• [Problem details]: Decide whether each statement agrees with the cactus text below, answering yes or no and quoting the text's deciding words: (a) Cochemiea multidigitata is endemic to an island in Mexico; (b) it flowers from late summer into fall; (c) its conservation status is listed as VU.

• [Text shown]:
○ ○ ○

Scientific classification
- Kingdom: Plantae
- Clade: Tracheophytes
- Clade: Angiosperms
- Clade: Eudicots
- Order: Caryophyllales
- Family: Cactaceae
- Subfamily: Cactoideae
- Genus: Cochemiea
- Species: C. multidigitata
- Binomial name: Cochemiea multidigitata (Radley & G.E.Linds.) P.B.Breslin
- Synonyms: Bartschella multidigitata (Radley ex G.E.Linds.) Doweld 2000; Mammillaria dioica var. multidigitata (Radley ex G.E.Linds.) Neutel. 1986; Mammillaria multidigitata Radley ex G.E.Linds. 1947; Neomammillaria multidigitata (Radley ex G.E.Linds.) Y.Itô 1981;

= Cochemiea multidigitata =

- Genus: Cochemiea
- Species: multidigitata
- Authority: (Radley & G.E.Linds.) P.B.Breslin
- Conservation status: VU
- Synonyms: Bartschella multidigitata , Mammillaria dioica var. multidigitata , Mammillaria multidigitata , Neomammillaria multidigitata

Species of cactus

Cochemiea multidigitata is a species of flowering plant in the family Cactaceae that is endemic to San Pedro Nolasco Island in Mexico, growing on steep slopes. Cochemiea multidigitata sprouts a white to cream-colored flower from spring to early summer.

○ ○ ○

• [Data shown]:
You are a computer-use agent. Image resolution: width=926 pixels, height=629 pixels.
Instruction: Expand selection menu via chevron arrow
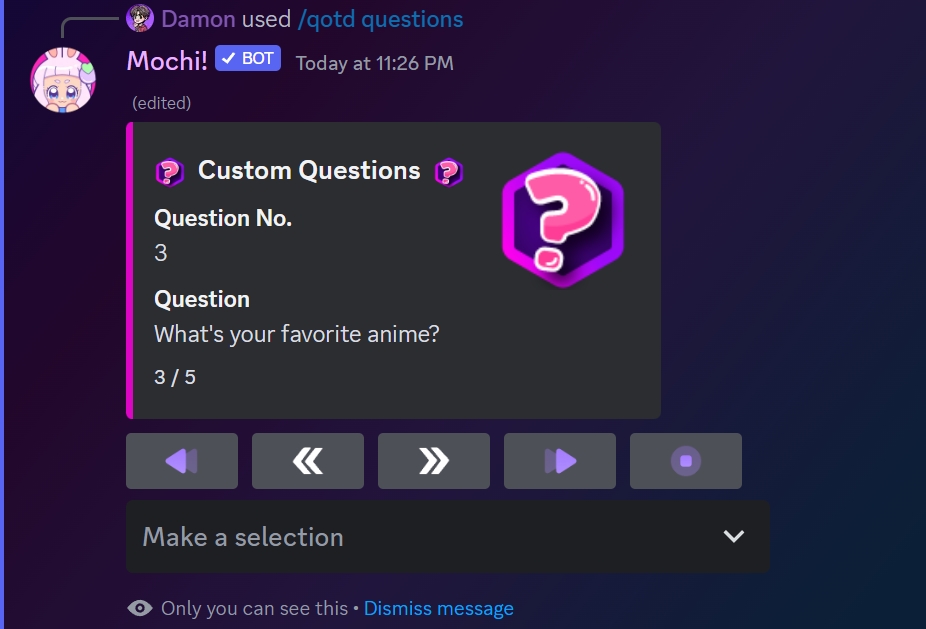[x=734, y=537]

○ ○ ○

• [Exercise answer]:
(a) Yes: "endemic to San Pedro Nolasco Island in Mexico"
(b) No: "from spring to early summer"
(c) Yes: "Conservation status: VU"